#### Exercise brief
Set out exactly, and with nothing added, the line containing "Knuddels (223, 24)" and every line after it through the final line of the data.
[[ Material supplied, beginning ]]
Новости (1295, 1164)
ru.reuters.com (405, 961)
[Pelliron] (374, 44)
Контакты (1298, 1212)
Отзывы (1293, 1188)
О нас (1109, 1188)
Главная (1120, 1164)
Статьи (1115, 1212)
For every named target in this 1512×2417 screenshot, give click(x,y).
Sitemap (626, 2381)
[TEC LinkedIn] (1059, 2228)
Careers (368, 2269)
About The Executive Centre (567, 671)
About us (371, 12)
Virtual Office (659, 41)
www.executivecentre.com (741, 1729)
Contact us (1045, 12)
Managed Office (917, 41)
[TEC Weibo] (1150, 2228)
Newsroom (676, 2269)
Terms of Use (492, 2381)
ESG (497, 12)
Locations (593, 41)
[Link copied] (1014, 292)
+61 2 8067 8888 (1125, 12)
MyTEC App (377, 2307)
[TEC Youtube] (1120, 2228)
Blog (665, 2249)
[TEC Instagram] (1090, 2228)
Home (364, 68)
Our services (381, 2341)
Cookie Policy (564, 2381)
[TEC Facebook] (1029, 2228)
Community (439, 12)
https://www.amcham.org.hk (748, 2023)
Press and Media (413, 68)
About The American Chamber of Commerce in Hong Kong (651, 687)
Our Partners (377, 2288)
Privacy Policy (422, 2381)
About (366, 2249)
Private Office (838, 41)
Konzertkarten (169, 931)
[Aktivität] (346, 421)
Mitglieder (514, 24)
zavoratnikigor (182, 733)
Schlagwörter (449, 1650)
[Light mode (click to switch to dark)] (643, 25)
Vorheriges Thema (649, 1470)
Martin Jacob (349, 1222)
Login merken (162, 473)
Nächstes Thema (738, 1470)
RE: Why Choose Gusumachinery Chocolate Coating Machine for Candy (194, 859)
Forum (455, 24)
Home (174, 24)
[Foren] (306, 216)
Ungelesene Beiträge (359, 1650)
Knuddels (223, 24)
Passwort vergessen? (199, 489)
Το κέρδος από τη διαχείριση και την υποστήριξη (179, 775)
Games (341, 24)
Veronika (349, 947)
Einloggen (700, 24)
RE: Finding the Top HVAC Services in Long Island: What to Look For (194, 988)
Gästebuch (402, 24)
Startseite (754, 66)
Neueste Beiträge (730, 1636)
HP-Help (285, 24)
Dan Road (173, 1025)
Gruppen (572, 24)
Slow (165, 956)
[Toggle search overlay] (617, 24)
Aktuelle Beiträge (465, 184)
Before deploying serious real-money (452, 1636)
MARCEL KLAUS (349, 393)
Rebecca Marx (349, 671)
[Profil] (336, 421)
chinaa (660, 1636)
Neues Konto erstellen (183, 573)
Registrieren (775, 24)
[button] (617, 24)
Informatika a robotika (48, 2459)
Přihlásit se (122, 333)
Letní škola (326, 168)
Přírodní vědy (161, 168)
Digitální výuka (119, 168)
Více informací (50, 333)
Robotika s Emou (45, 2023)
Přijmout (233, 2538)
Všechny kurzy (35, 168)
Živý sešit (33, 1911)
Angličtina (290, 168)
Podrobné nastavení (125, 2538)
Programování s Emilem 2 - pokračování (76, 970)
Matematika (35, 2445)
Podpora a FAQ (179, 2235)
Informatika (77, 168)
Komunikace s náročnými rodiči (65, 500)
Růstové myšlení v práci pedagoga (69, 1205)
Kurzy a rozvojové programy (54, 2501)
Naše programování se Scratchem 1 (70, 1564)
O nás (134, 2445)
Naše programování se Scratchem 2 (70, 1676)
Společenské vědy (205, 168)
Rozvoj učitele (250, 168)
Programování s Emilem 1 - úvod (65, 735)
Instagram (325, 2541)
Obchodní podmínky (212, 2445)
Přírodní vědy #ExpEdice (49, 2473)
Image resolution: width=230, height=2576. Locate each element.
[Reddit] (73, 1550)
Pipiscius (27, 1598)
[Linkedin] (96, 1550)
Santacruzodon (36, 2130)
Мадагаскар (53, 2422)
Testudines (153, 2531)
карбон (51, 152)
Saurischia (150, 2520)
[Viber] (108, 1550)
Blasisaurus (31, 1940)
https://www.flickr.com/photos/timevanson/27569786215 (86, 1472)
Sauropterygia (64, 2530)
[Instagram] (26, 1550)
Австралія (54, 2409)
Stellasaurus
[[ Material supplied, end ]]
#### Task response
Knuddels (223, 24)
Passwort vergessen? (199, 489)
Το κέρδος από τη διαχείριση και την υποστήριξη (179, 775)
Games (341, 24)
Veronika (349, 947)
Einloggen (700, 24)
RE: Finding the Top HVAC Services in Long Island: What to Look For (194, 988)
Gästebuch (402, 24)
Startseite (754, 66)
Neueste Beiträge (730, 1636)
HP-Help (285, 24)
Dan Road (173, 1025)
Gruppen (572, 24)
Slow (165, 956)
[Toggle search overlay] (617, 24)
Aktuelle Beiträge (465, 184)
Before deploying serious real-money (452, 1636)
MARCEL KLAUS (349, 393)
Rebecca Marx (349, 671)
[Profil] (336, 421)
chinaa (660, 1636)
Neues Konto erstellen (183, 573)
Registrieren (775, 24)
[button] (617, 24)
Informatika a robotika (48, 2459)
Přihlásit se (122, 333)
Letní škola (326, 168)
Přírodní vědy (161, 168)
Digitální výuka (119, 168)
Více informací (50, 333)
Robotika s Emou (45, 2023)
Přijmout (233, 2538)
Všechny kurzy (35, 168)
Živý sešit (33, 1911)
Angličtina (290, 168)
Podrobné nastavení (125, 2538)
Programování s Emilem 2 - pokračování (76, 970)
Matematika (35, 2445)
Podpora a FAQ (179, 2235)
Informatika (77, 168)
Komunikace s náročnými rodiči (65, 500)
Růstové myšlení v práci pedagoga (69, 1205)
Kurzy a rozvojové programy (54, 2501)
Naše programování se Scratchem 1 (70, 1564)
O nás (134, 2445)
Naše programování se Scratchem 2 (70, 1676)
Společenské vědy (205, 168)
Rozvoj učitele (250, 168)
Programování s Emilem 1 - úvod (65, 735)
Instagram (325, 2541)
Obchodní podmínky (212, 2445)
Přírodní vědy #ExpEdice (49, 2473)
Image resolution: width=230, height=2576. Locate each element.
[Reddit] (73, 1550)
Pipiscius (27, 1598)
[Linkedin] (96, 1550)
Santacruzodon (36, 2130)
Мадагаскар (53, 2422)
Testudines (153, 2531)
карбон (51, 152)
Saurischia (150, 2520)
[Viber] (108, 1550)
Blasisaurus (31, 1940)
https://www.flickr.com/photos/timevanson/27569786215 (86, 1472)
Sauropterygia (64, 2530)
[Instagram] (26, 1550)
Австралія (54, 2409)
Stellasaurus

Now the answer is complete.